§ Selected excerpt:
* Start *
If you want help getting your side project off the ground and it fits the mold
of an API-first SaaS product, then [https://saasify.sh](https://saasify.sh)
may interest you.

------
peter_d_sherman
Excerpt:

How do I receive the funding?

"We’re not giving away cash money. If you are successful, we will make a
payment directly to a product or service provider that you have specified – or
an alternative that we suggest – that you need for your side project to grow."

Now that is brilliant!

Yes, usually side projects get stuck on one or more aspects -- like not being
to find the right dedicated server provider, or what have you...

 _By not giving the money directly, they eliminate a whole class of applicants
that might apply for, but not really need the money..._

So again, brilliant!
* End *
§ Work to be completed:
Rewrite the stretch from "Now that is" through "So again, brilliant!" in the thread excerpt on side-project funding, substituting "clever" for "brilliant" wherever it occurs.

§ Dataset extract:
* Start *
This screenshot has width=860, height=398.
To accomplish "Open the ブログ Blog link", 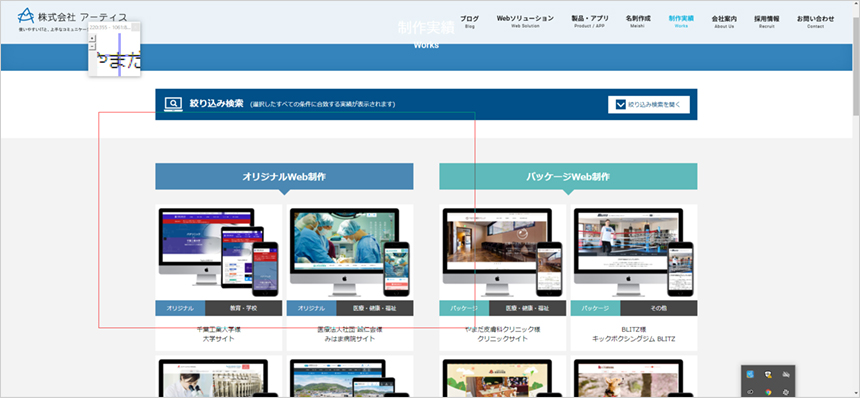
* End *
§ Result of this exercise:
Now that is clever!

Yes, usually side projects get stuck on one or more aspects -- like not being
to find the right dedicated server provider, or what have you...

 _By not giving the money directly, they eliminate a whole class of applicants
that might apply for, but not really need the money..._

So again, clever!